┏━━

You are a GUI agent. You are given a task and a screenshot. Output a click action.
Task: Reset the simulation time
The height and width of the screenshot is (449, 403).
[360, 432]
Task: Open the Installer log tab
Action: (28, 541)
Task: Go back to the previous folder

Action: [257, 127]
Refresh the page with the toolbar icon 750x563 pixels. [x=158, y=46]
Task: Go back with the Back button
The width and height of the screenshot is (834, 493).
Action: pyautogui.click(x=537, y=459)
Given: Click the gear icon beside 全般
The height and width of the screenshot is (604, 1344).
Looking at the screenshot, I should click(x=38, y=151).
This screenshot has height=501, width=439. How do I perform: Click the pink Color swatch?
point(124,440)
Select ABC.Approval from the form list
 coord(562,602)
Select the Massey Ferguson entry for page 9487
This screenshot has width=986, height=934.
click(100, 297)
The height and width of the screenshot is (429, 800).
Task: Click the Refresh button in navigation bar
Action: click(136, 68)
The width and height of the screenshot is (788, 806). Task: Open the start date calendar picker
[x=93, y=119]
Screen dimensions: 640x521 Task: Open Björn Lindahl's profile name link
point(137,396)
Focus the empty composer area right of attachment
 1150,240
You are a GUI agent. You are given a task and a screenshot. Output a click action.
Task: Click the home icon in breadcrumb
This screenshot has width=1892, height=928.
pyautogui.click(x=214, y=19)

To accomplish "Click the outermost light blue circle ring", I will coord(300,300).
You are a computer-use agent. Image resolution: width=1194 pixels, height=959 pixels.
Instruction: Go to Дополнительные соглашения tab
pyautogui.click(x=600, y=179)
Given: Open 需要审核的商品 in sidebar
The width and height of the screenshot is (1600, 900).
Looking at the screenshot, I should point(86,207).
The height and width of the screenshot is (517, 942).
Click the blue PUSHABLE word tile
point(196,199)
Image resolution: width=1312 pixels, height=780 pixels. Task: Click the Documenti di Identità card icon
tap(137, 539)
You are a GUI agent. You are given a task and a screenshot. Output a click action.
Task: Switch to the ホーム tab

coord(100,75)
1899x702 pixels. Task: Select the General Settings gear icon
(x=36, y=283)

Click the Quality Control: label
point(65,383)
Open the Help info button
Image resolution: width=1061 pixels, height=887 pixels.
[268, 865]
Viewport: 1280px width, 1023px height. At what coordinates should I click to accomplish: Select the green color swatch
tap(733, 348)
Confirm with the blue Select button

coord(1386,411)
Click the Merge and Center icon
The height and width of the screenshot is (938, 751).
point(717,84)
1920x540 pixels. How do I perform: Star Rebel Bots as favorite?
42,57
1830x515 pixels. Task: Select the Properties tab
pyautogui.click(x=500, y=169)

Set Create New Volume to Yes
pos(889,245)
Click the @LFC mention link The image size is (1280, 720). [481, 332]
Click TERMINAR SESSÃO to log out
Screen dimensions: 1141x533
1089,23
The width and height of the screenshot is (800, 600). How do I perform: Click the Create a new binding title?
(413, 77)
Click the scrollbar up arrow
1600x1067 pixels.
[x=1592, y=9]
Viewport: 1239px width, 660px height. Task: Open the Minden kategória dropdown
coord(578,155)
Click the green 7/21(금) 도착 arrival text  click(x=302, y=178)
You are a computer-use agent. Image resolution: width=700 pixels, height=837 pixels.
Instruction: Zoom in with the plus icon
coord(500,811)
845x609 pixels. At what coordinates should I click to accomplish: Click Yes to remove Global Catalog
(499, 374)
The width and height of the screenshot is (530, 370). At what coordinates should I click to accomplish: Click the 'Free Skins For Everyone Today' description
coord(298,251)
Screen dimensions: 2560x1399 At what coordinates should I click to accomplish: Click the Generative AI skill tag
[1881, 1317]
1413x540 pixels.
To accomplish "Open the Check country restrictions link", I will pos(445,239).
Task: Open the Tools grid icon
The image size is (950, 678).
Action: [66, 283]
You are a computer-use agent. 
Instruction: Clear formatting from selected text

┗━━

DESCRIPTION OF THE TASK: Every word of every entry must be returned as it appears.

ANSWER:
You are a GUI agent. You are given a task and a screenshot. Output a click action.
Task: Reset the simulation time
The height and width of the screenshot is (449, 403).
[360, 432]
Task: Open the Installer log tab
Action: (28, 541)
Task: Go back to the previous folder

Action: [257, 127]
Refresh the page with the toolbar icon 750x563 pixels. [x=158, y=46]
Task: Go back with the Back button
The width and height of the screenshot is (834, 493).
Action: pyautogui.click(x=537, y=459)
Given: Click the gear icon beside 全般
The height and width of the screenshot is (604, 1344).
Looking at the screenshot, I should click(x=38, y=151).
This screenshot has height=501, width=439. How do I perform: Click the pink Color swatch?
point(124,440)
Select ABC.Approval from the form list
 coord(562,602)
Select the Massey Ferguson entry for page 9487
This screenshot has width=986, height=934.
click(100, 297)
The height and width of the screenshot is (429, 800).
Task: Click the Refresh button in navigation bar
Action: click(136, 68)
The width and height of the screenshot is (788, 806). Task: Open the start date calendar picker
[x=93, y=119]
Screen dimensions: 640x521 Task: Open Björn Lindahl's profile name link
point(137,396)
Focus the empty composer area right of attachment
 1150,240
You are a GUI agent. You are given a task and a screenshot. Output a click action.
Task: Click the home icon in breadcrumb
This screenshot has width=1892, height=928.
pyautogui.click(x=214, y=19)

To accomplish "Click the outermost light blue circle ring", I will coord(300,300).
You are a computer-use agent. Image resolution: width=1194 pixels, height=959 pixels.
Instruction: Go to Дополнительные соглашения tab
pyautogui.click(x=600, y=179)
Given: Open 需要审核的商品 in sidebar
The width and height of the screenshot is (1600, 900).
Looking at the screenshot, I should point(86,207).
The height and width of the screenshot is (517, 942).
Click the blue PUSHABLE word tile
point(196,199)
Image resolution: width=1312 pixels, height=780 pixels. Task: Click the Documenti di Identità card icon
tap(137, 539)
You are a GUI agent. You are given a task and a screenshot. Output a click action.
Task: Switch to the ホーム tab

coord(100,75)
1899x702 pixels. Task: Select the General Settings gear icon
(x=36, y=283)

Click the Quality Control: label
point(65,383)
Open the Help info button
Image resolution: width=1061 pixels, height=887 pixels.
[268, 865]
Viewport: 1280px width, 1023px height. At what coordinates should I click to accomplish: Select the green color swatch
tap(733, 348)
Confirm with the blue Select button

coord(1386,411)
Click the Merge and Center icon
The height and width of the screenshot is (938, 751).
point(717,84)
1920x540 pixels. How do I perform: Star Rebel Bots as favorite?
42,57
1830x515 pixels. Task: Select the Properties tab
pyautogui.click(x=500, y=169)

Set Create New Volume to Yes
pos(889,245)
Click the @LFC mention link The image size is (1280, 720). [481, 332]
Click TERMINAR SESSÃO to log out
Screen dimensions: 1141x533
1089,23
The width and height of the screenshot is (800, 600). How do I perform: Click the Create a new binding title?
(413, 77)
Click the scrollbar up arrow
1600x1067 pixels.
[x=1592, y=9]
Viewport: 1239px width, 660px height. Task: Open the Minden kategória dropdown
coord(578,155)
Click the green 7/21(금) 도착 arrival text  click(x=302, y=178)
You are a computer-use agent. Image resolution: width=700 pixels, height=837 pixels.
Instruction: Zoom in with the plus icon
coord(500,811)
845x609 pixels. At what coordinates should I click to accomplish: Click Yes to remove Global Catalog
(499, 374)
The width and height of the screenshot is (530, 370). At what coordinates should I click to accomplish: Click the 'Free Skins For Everyone Today' description
coord(298,251)
Screen dimensions: 2560x1399 At what coordinates should I click to accomplish: Click the Generative AI skill tag
[1881, 1317]
1413x540 pixels.
To accomplish "Open the Check country restrictions link", I will pos(445,239).
Task: Open the Tools grid icon
The image size is (950, 678).
Action: [66, 283]
You are a computer-use agent. 
Instruction: Clear formatting from selected text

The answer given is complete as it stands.